At the line containing "Click the Date column header", begin an exact copy of the lines below and continue through the final one, with no pictures.

··········

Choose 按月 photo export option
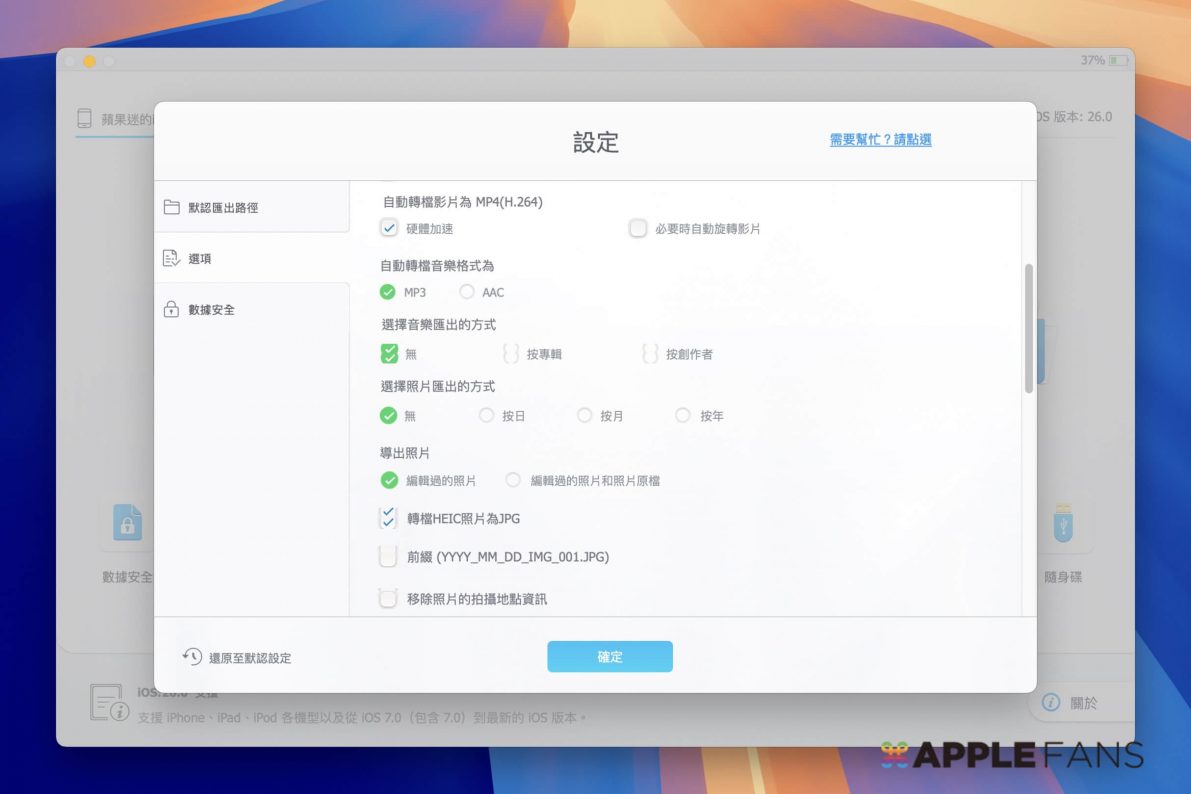(x=585, y=415)
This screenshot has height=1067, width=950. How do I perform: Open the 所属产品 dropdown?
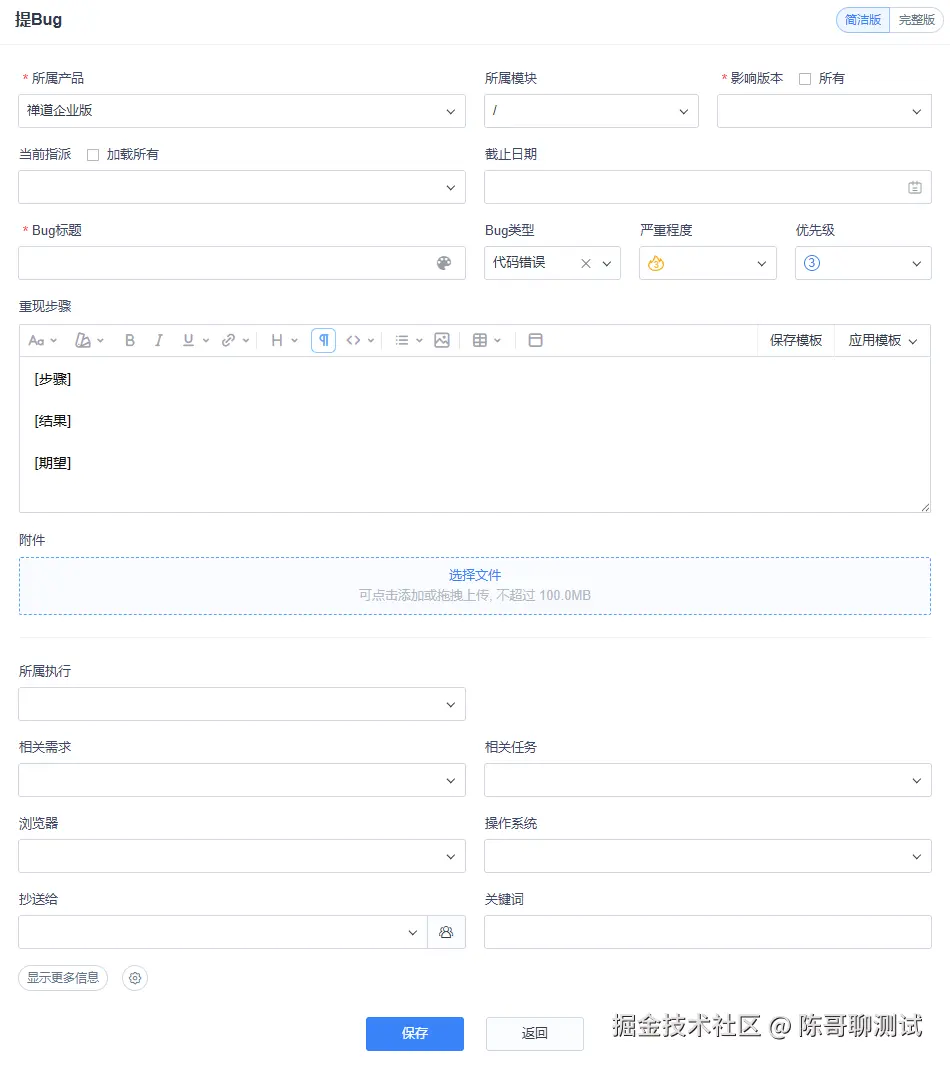tap(241, 111)
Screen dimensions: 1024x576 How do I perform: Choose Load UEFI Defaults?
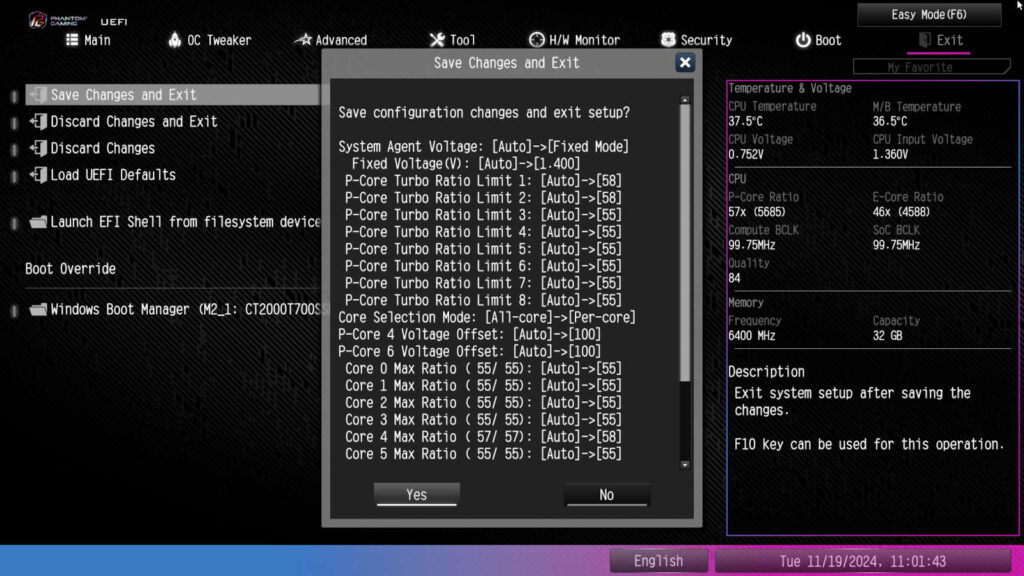pyautogui.click(x=112, y=174)
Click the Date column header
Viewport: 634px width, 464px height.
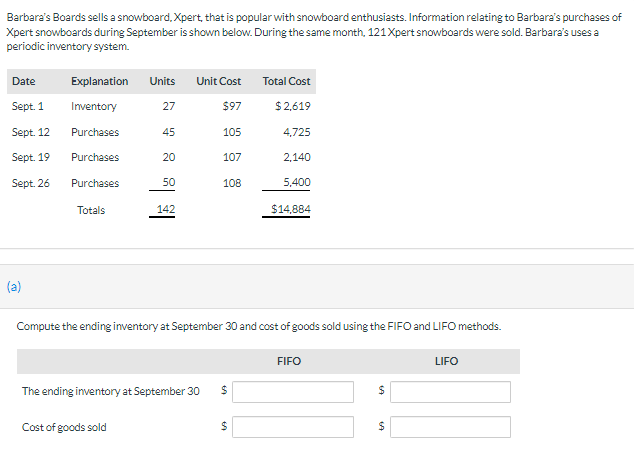click(22, 81)
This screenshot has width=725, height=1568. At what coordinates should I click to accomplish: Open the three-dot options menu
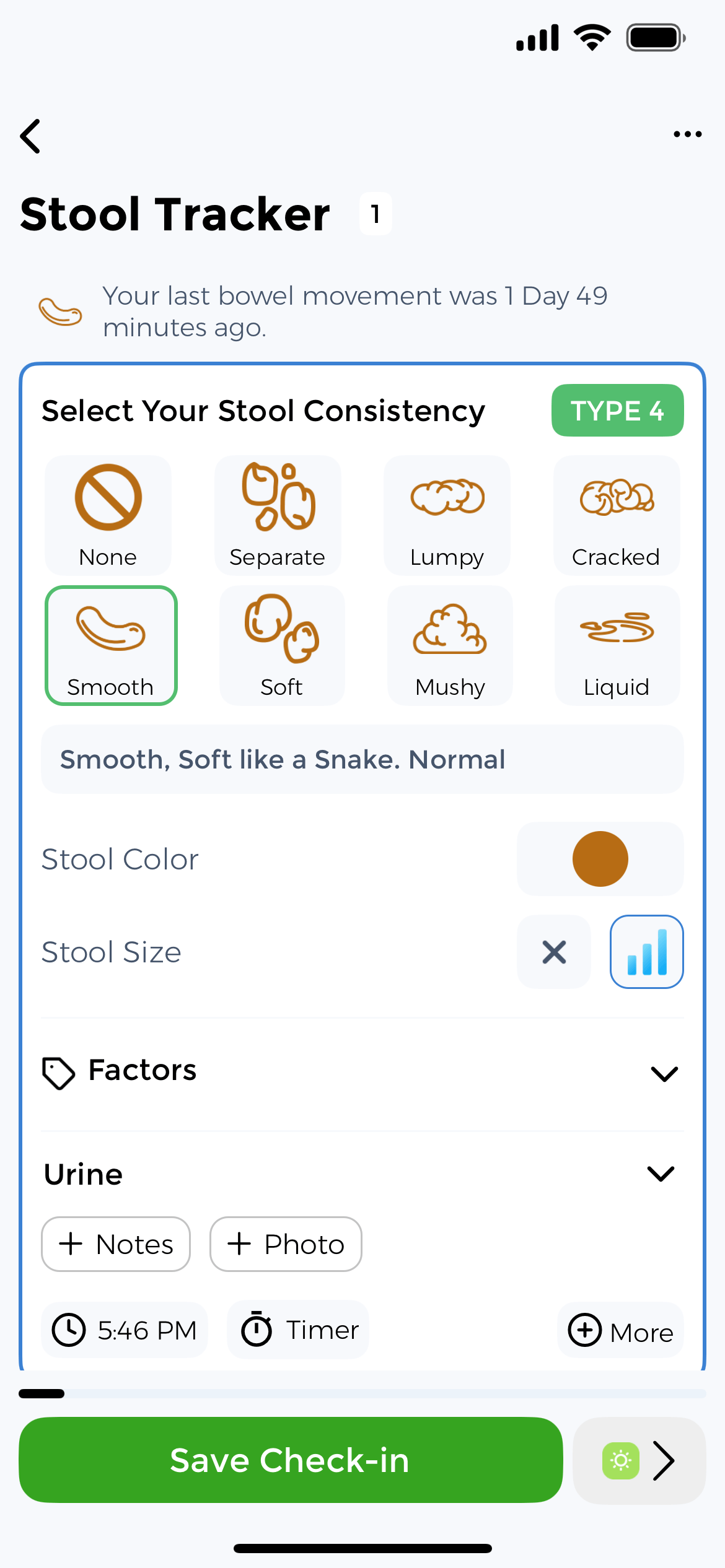[x=687, y=134]
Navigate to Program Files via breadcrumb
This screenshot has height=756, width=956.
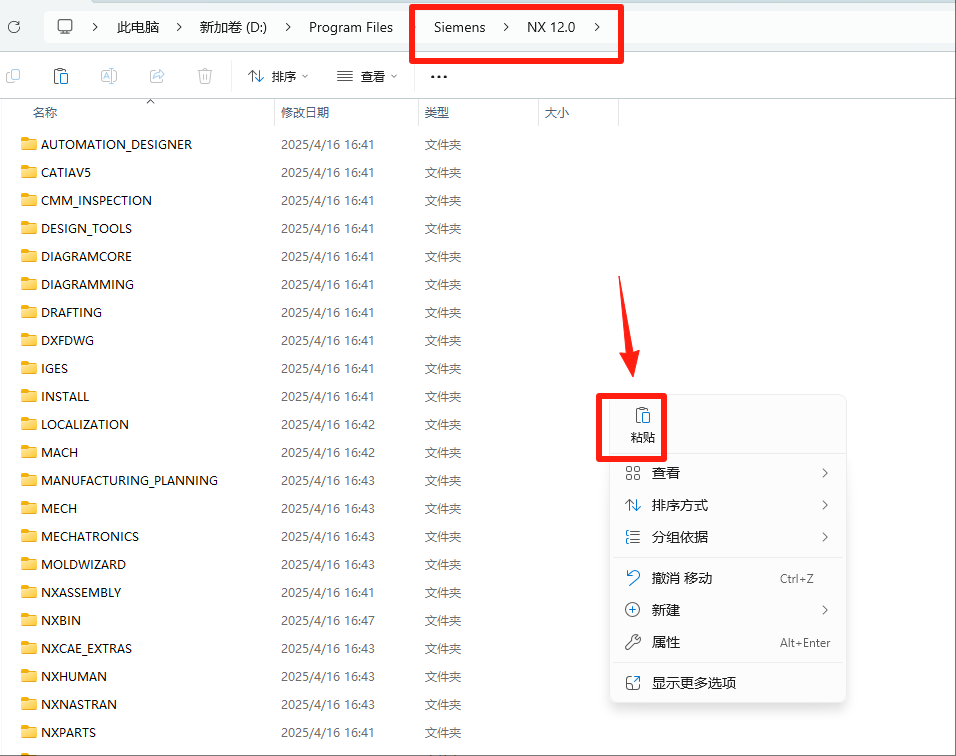coord(351,27)
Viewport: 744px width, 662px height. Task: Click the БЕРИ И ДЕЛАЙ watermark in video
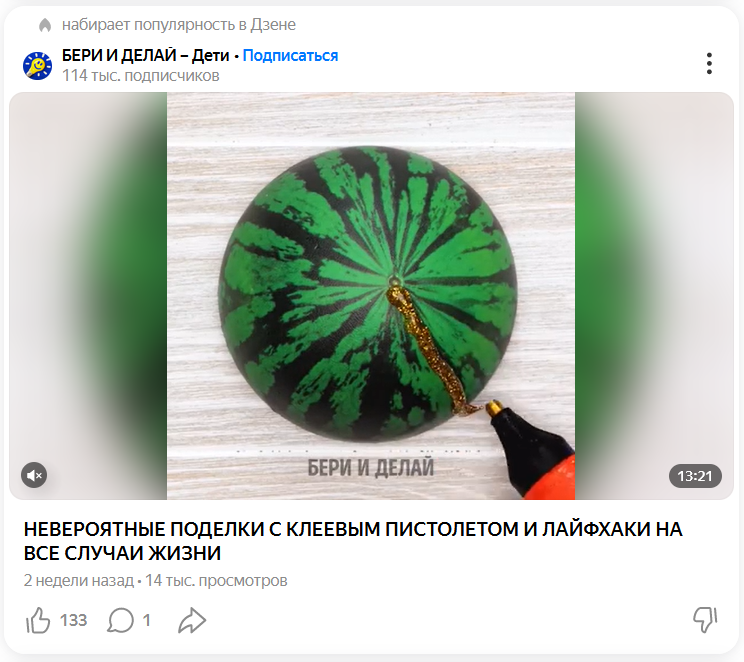[x=371, y=467]
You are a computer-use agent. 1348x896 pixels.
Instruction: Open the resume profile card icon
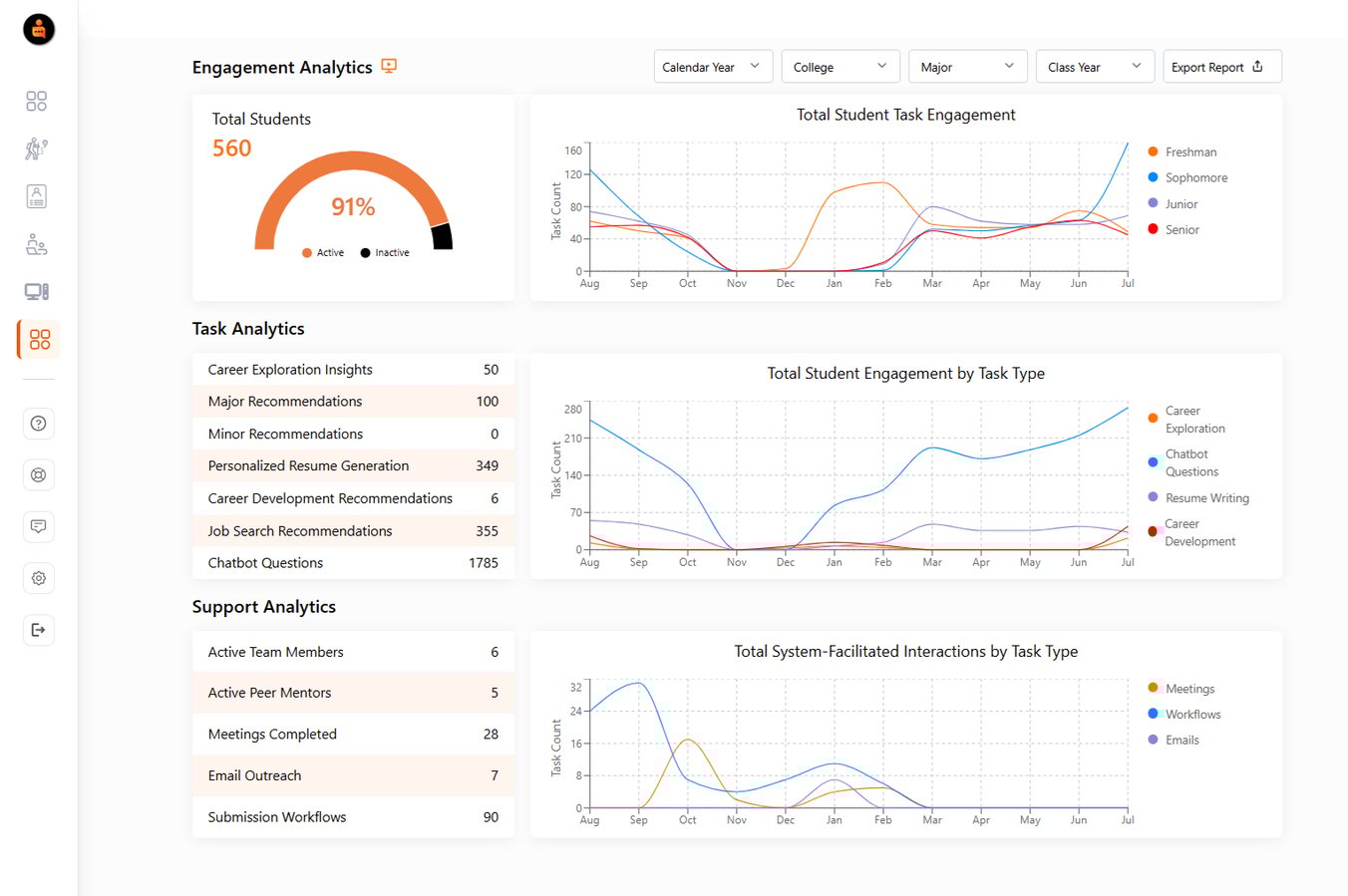[x=36, y=195]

··········

• SOLVED PROBLEM:
Click the Date column header
Viewport: 634px width, 464px height.
click(22, 81)
This screenshot has width=725, height=1568. At what coordinates should I click to accomplish: Open the three-dot options menu
[x=687, y=134]
Navigate to Program Files via breadcrumb
This screenshot has height=756, width=956.
coord(351,27)
Viewport: 744px width, 662px height. Task: Click the БЕРИ И ДЕЛАЙ watermark in video
[x=371, y=467]
You are a computer-use agent. 1348x896 pixels.
Instruction: Open the resume profile card icon
[x=36, y=195]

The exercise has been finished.